Illinois stands out as the only state in the country to enact a repeal of a parental involvement law, which went into effect June 1. The change was made possible by Democrats holding supermajorities in both chambers of the state legislature and the governor’s office.

Illinois stands out as the only state in the country to enact a repeal of a parental involvement law.

Still, it wasn’t easy. In anticipation of Roe being overturned, Illinois has worked to expand access to abortion, but the parental notification repeal wasn’t viable until recently. Even legislators relatively supportive of abortion rights were uncomfortable with the idea of making it easier for pregnant teenagers to obtain a safe abortion.

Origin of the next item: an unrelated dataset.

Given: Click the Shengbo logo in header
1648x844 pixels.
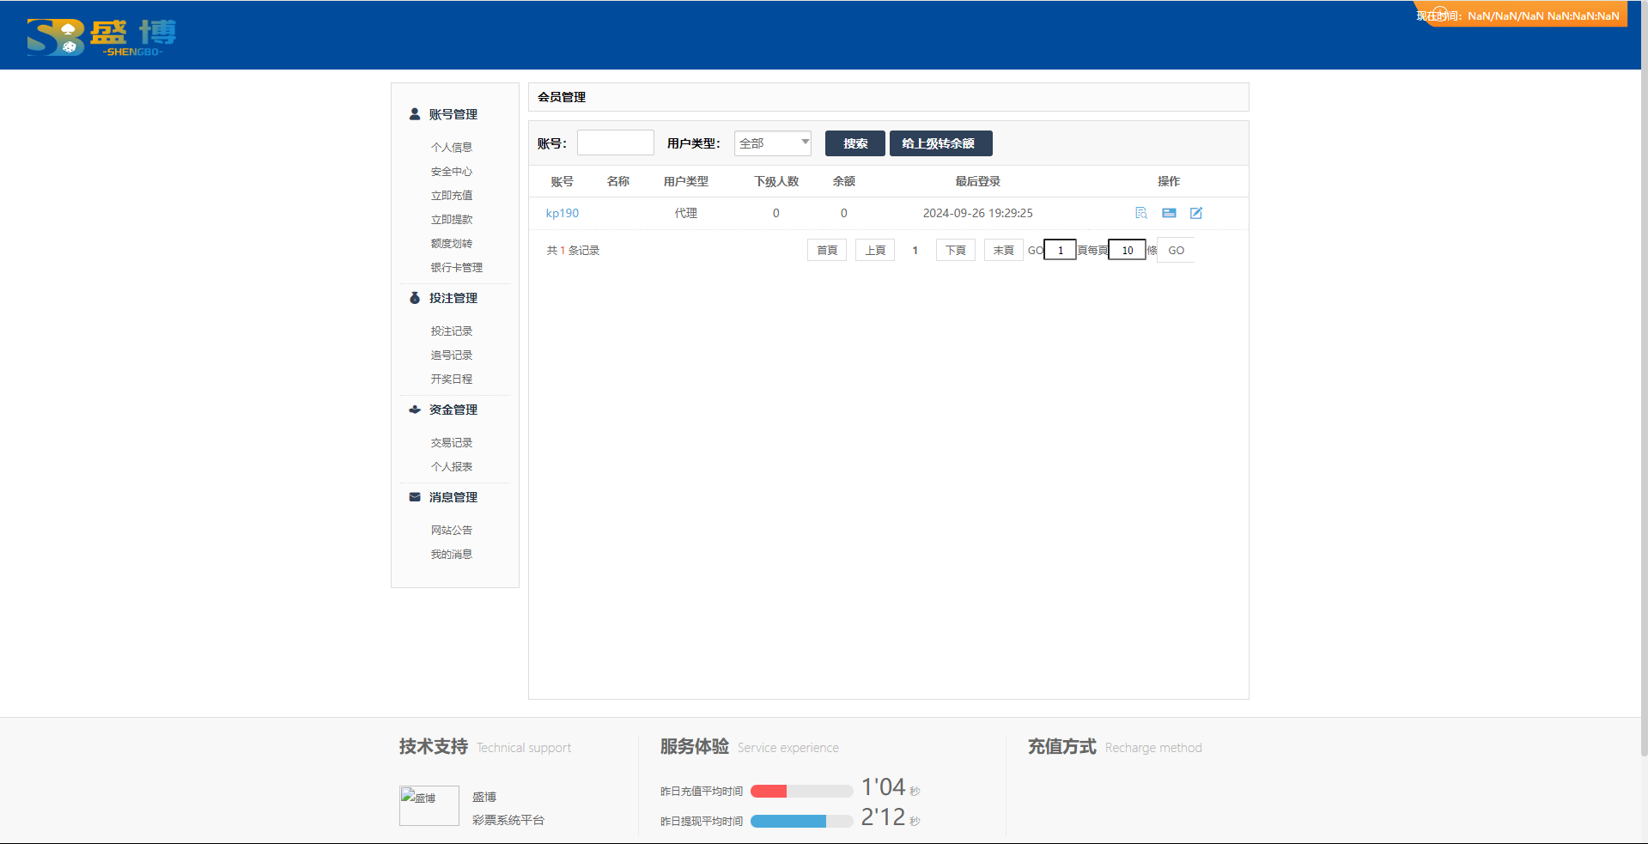Looking at the screenshot, I should point(101,36).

“I think the reflexive position is, parents should know when their child is facing an unwanted pregnancy and that they would want them to go to them for help, and of course we want that for anybody who’s in that situation,” Rep. Anna Moeller, who sponsored the repeal in Illinois’s General Assembly, told The Intercept. “Unfortunately, there are young people out there who don’t have that, and so it takes a longer conversation to explain that.”

She added that critics often complain about the erosion of parental rights, a grievance that has greater salience in today’s political climate as conservatives are galvanizing a culture war over parents’ involvement in their children’s classrooms.

As a result of the parental notification repeal and other reforms, Illinois is now one of the safest places for pregnant people seeking abortion care across the country. “The timing of it is really incredible because now Illinois is becoming a haven for people from all over the South and Midwest who need abortion,” Mariappuram, of Jane’s Due Process, said. “But it’s also going to be a haven for youth.”